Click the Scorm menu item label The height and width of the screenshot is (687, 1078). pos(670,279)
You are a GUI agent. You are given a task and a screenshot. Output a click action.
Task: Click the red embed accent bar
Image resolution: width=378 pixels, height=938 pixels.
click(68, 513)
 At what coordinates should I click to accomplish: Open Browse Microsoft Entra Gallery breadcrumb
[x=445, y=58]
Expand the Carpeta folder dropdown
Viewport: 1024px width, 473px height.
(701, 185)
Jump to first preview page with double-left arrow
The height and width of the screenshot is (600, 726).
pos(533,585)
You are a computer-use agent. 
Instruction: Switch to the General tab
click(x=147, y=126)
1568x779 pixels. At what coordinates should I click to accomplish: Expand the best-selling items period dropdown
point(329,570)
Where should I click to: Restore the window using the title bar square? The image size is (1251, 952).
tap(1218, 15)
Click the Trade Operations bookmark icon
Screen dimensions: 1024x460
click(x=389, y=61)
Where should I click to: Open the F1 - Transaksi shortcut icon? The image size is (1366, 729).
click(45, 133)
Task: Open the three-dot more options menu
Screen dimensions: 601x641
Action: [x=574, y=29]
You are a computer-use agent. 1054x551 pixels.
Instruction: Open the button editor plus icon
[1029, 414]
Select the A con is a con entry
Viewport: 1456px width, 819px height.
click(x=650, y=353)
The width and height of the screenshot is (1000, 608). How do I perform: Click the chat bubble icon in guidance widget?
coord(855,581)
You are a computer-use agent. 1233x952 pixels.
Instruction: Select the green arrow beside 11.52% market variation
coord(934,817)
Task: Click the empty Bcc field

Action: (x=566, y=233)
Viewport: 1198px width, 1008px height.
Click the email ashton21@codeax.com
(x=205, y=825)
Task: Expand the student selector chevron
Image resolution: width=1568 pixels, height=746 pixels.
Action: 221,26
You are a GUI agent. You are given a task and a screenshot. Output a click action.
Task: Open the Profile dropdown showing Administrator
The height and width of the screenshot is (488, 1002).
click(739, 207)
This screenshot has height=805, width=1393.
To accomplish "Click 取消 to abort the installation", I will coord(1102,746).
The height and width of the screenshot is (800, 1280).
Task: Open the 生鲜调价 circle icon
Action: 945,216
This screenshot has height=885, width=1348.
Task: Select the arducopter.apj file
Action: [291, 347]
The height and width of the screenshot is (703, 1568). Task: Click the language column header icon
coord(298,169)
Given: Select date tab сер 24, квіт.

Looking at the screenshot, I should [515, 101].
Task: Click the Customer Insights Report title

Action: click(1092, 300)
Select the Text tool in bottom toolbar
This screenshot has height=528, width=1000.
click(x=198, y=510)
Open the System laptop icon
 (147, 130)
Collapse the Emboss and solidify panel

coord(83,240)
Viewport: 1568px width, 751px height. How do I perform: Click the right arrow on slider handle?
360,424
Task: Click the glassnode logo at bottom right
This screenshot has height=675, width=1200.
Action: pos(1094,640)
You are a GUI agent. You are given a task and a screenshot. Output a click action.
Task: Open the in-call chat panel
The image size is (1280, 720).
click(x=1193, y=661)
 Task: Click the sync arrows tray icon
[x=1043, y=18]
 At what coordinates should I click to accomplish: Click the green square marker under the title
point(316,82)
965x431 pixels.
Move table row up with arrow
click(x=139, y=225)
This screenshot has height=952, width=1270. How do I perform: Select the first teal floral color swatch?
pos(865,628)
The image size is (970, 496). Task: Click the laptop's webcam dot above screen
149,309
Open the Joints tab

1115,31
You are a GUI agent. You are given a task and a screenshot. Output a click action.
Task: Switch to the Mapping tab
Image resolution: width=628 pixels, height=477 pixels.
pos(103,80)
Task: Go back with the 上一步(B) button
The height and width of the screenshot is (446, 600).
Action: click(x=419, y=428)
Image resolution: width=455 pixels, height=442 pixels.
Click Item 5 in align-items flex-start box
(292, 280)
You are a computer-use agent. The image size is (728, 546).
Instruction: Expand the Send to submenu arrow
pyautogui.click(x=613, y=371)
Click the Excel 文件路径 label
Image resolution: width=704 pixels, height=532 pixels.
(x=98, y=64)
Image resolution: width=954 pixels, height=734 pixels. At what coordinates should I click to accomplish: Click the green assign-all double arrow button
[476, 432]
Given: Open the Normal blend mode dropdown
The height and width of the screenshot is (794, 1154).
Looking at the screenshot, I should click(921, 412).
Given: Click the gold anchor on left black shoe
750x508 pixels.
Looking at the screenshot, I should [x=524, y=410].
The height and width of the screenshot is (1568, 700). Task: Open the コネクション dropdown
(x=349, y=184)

TRY IT:
All the material, top to bottom: write it out again precisely.

COMPLETED EXERCISE:
Click the Scorm menu item label The height and width of the screenshot is (687, 1078). pos(670,279)
You are a GUI agent. You are given a task and a screenshot. Output a click action.
Task: Click the red embed accent bar
Image resolution: width=378 pixels, height=938 pixels.
click(68, 513)
 At what coordinates should I click to accomplish: Open Browse Microsoft Entra Gallery breadcrumb
[x=445, y=58]
Expand the Carpeta folder dropdown
Viewport: 1024px width, 473px height.
(701, 185)
Jump to first preview page with double-left arrow
The height and width of the screenshot is (600, 726).
pos(533,585)
You are a computer-use agent. 
Instruction: Switch to the General tab
click(x=147, y=126)
1568x779 pixels. At what coordinates should I click to accomplish: Expand the best-selling items period dropdown
point(329,570)
Where should I click to: Restore the window using the title bar square? The image size is (1251, 952).
tap(1218, 15)
Click the Trade Operations bookmark icon
Screen dimensions: 1024x460
click(x=389, y=61)
Where should I click to: Open the F1 - Transaksi shortcut icon? The image size is (1366, 729).
click(45, 133)
Task: Open the three-dot more options menu
Screen dimensions: 601x641
Action: [x=574, y=29]
You are a computer-use agent. 1054x551 pixels.
Instruction: Open the button editor plus icon
[1029, 414]
Select the A con is a con entry
Viewport: 1456px width, 819px height.
click(x=650, y=353)
The width and height of the screenshot is (1000, 608). How do I perform: Click the chat bubble icon in guidance widget?
coord(855,581)
You are a computer-use agent. 1233x952 pixels.
Instruction: Select the green arrow beside 11.52% market variation
coord(934,817)
Task: Click the empty Bcc field

Action: (x=566, y=233)
Viewport: 1198px width, 1008px height.
Click the email ashton21@codeax.com
(x=205, y=825)
Task: Expand the student selector chevron
Image resolution: width=1568 pixels, height=746 pixels.
Action: 221,26
You are a GUI agent. You are given a task and a screenshot. Output a click action.
Task: Open the Profile dropdown showing Administrator
The height and width of the screenshot is (488, 1002).
click(739, 207)
This screenshot has height=805, width=1393.
To accomplish "Click 取消 to abort the installation", I will coord(1102,746).
The height and width of the screenshot is (800, 1280).
Task: Open the 生鲜调价 circle icon
Action: 945,216
This screenshot has height=885, width=1348.
Task: Select the arducopter.apj file
Action: [291, 347]
The height and width of the screenshot is (703, 1568). Task: Click the language column header icon
coord(298,169)
Given: Select date tab сер 24, квіт.

Looking at the screenshot, I should [515, 101].
Task: Click the Customer Insights Report title

Action: click(1092, 300)
Select the Text tool in bottom toolbar
This screenshot has height=528, width=1000.
click(x=198, y=510)
Open the System laptop icon
 (147, 130)
Collapse the Emboss and solidify panel

coord(83,240)
Viewport: 1568px width, 751px height. How do I perform: Click the right arrow on slider handle?
360,424
Task: Click the glassnode logo at bottom right
This screenshot has height=675, width=1200.
Action: pos(1094,640)
You are a GUI agent. You are given a task and a screenshot. Output a click action.
Task: Open the in-call chat panel
The image size is (1280, 720).
click(x=1193, y=661)
 Task: Click the sync arrows tray icon
[x=1043, y=18]
 At what coordinates should I click to accomplish: Click the green square marker under the title
point(316,82)
965x431 pixels.
Move table row up with arrow
click(x=139, y=225)
This screenshot has height=952, width=1270. How do I perform: Select the first teal floral color swatch?
pos(865,628)
The image size is (970, 496). Task: Click the laptop's webcam dot above screen
149,309
Open the Joints tab

1115,31
You are a GUI agent. You are given a task and a screenshot. Output a click action.
Task: Switch to the Mapping tab
Image resolution: width=628 pixels, height=477 pixels.
pos(103,80)
Task: Go back with the 上一步(B) button
The height and width of the screenshot is (446, 600).
Action: click(x=419, y=428)
Image resolution: width=455 pixels, height=442 pixels.
Click Item 5 in align-items flex-start box
(292, 280)
You are a computer-use agent. The image size is (728, 546).
Instruction: Expand the Send to submenu arrow
pyautogui.click(x=613, y=371)
Click the Excel 文件路径 label
Image resolution: width=704 pixels, height=532 pixels.
(x=98, y=64)
Image resolution: width=954 pixels, height=734 pixels. At what coordinates should I click to accomplish: Click the green assign-all double arrow button
[476, 432]
Given: Open the Normal blend mode dropdown
The height and width of the screenshot is (794, 1154).
Looking at the screenshot, I should click(921, 412).
Given: Click the gold anchor on left black shoe
750x508 pixels.
Looking at the screenshot, I should [x=524, y=410].
The height and width of the screenshot is (1568, 700). Task: Open the コネクション dropdown
(x=349, y=184)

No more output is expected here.